(Screenshot grounding data)

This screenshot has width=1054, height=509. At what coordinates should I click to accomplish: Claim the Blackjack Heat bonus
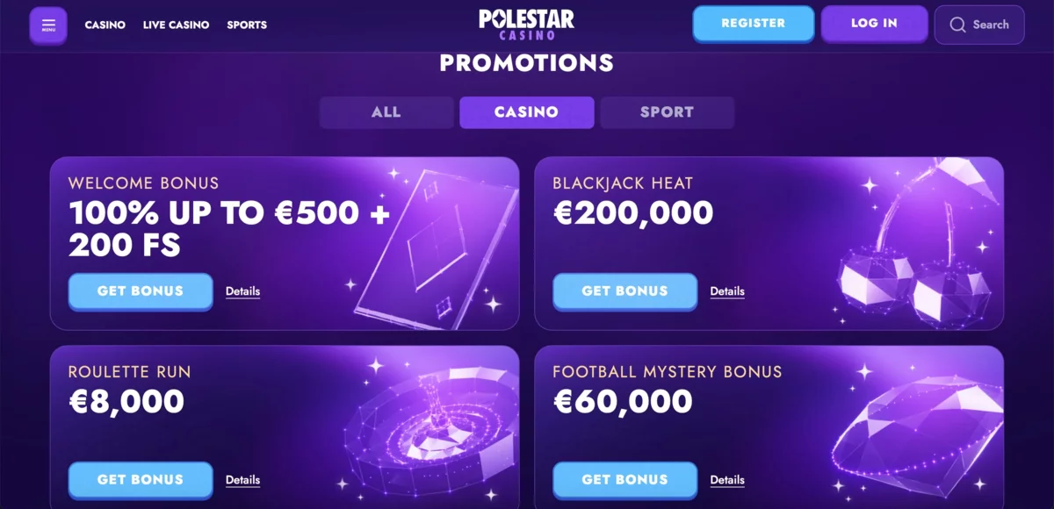pos(624,291)
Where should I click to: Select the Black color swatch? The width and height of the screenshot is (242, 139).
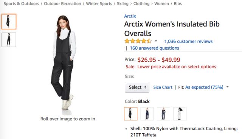130,114
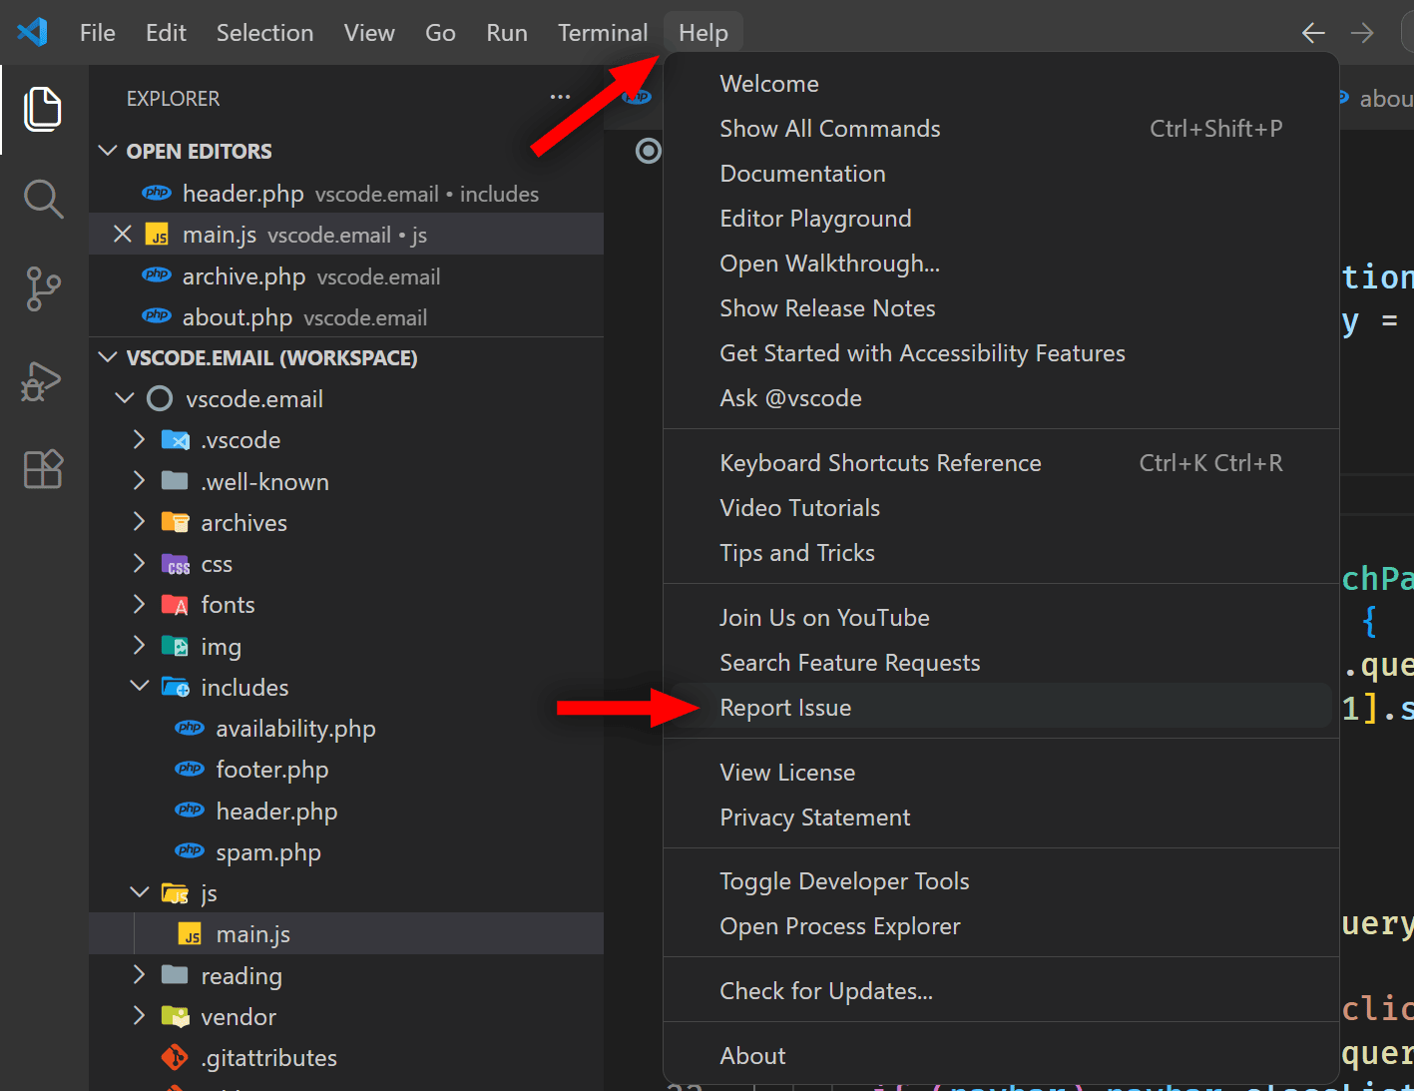1414x1091 pixels.
Task: Click the Go Forward arrow in the title bar
Action: [1362, 32]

▸ What the task asks: Only the lines from the one containing "Where should I" through the end of the data above are to be output, exactly and without pictures.

▸ Written answer:
Where should I click to: Select the Black color swatch? The width and height of the screenshot is (242, 139).
130,114
1414x1091 pixels.
Task: Click the Go Forward arrow in the title bar
Action: [1362, 32]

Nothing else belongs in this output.